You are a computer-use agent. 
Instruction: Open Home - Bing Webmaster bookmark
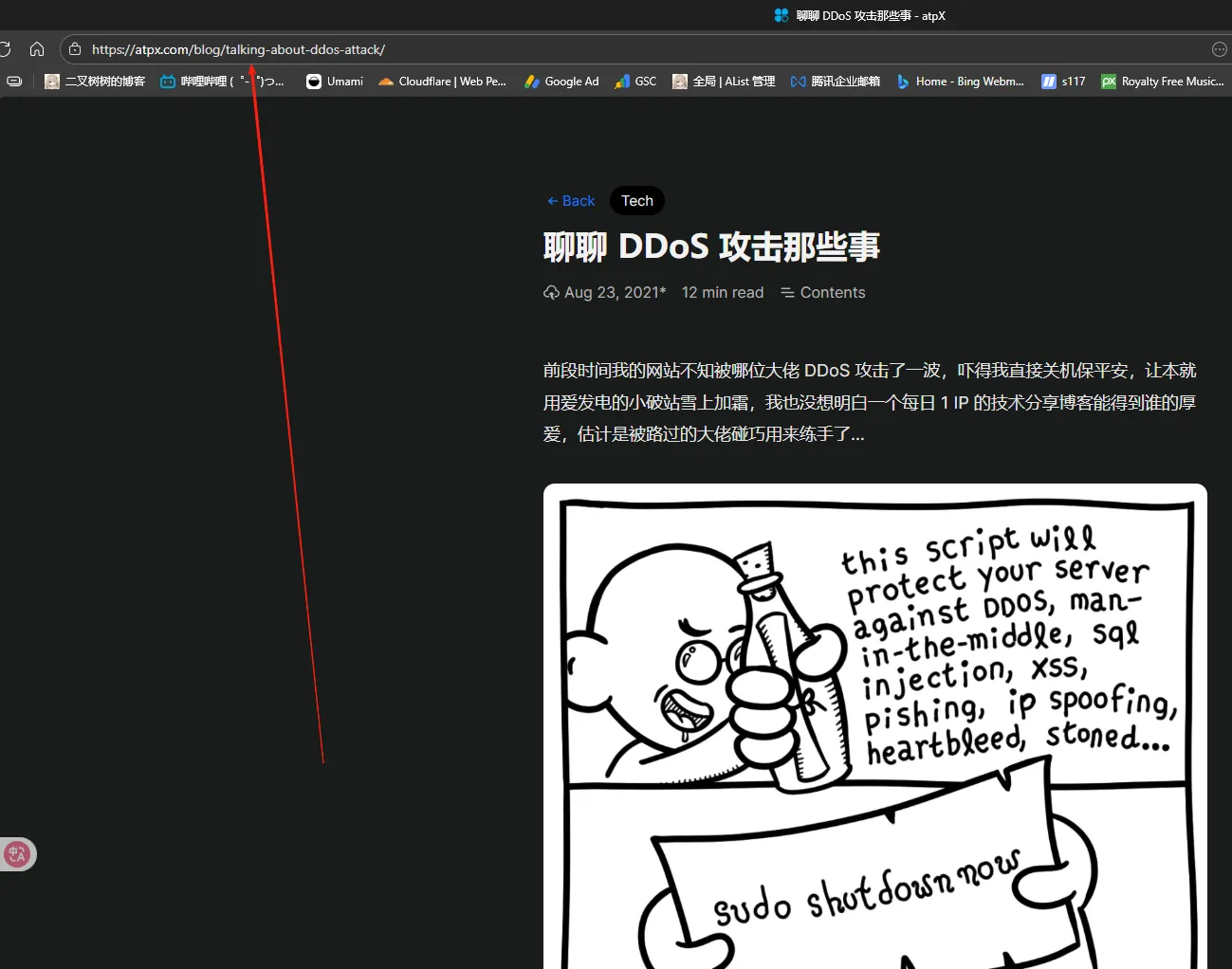tap(960, 82)
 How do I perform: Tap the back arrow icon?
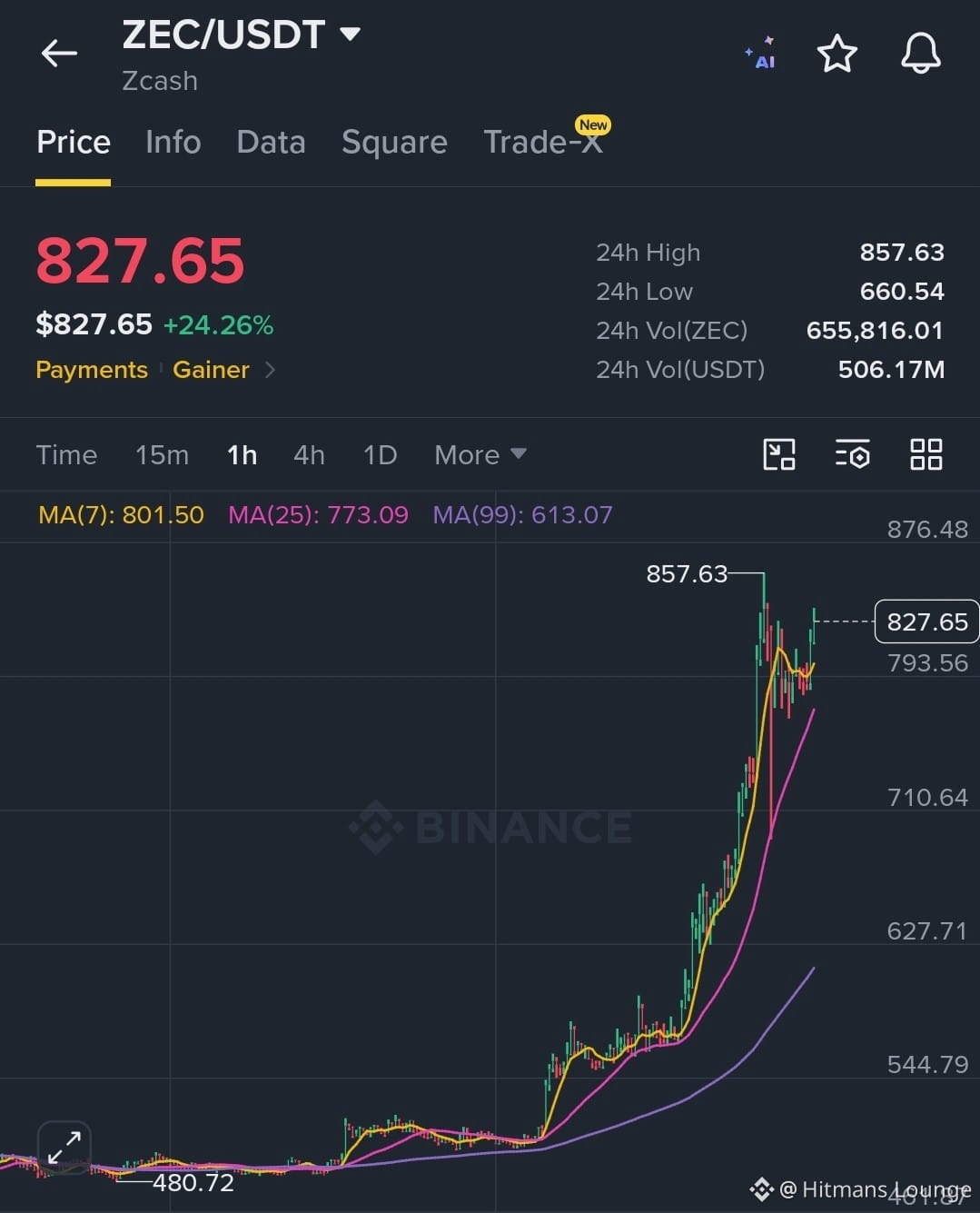(x=59, y=54)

EXERCISE
Give back all the records as they stand, but with no pictures in the copy.

REPLY
You are a computer-use agent. 
Instruction: Open Home - Bing Webmaster bookmark
tap(960, 82)
 How do I perform: Tap the back arrow icon?
(x=59, y=54)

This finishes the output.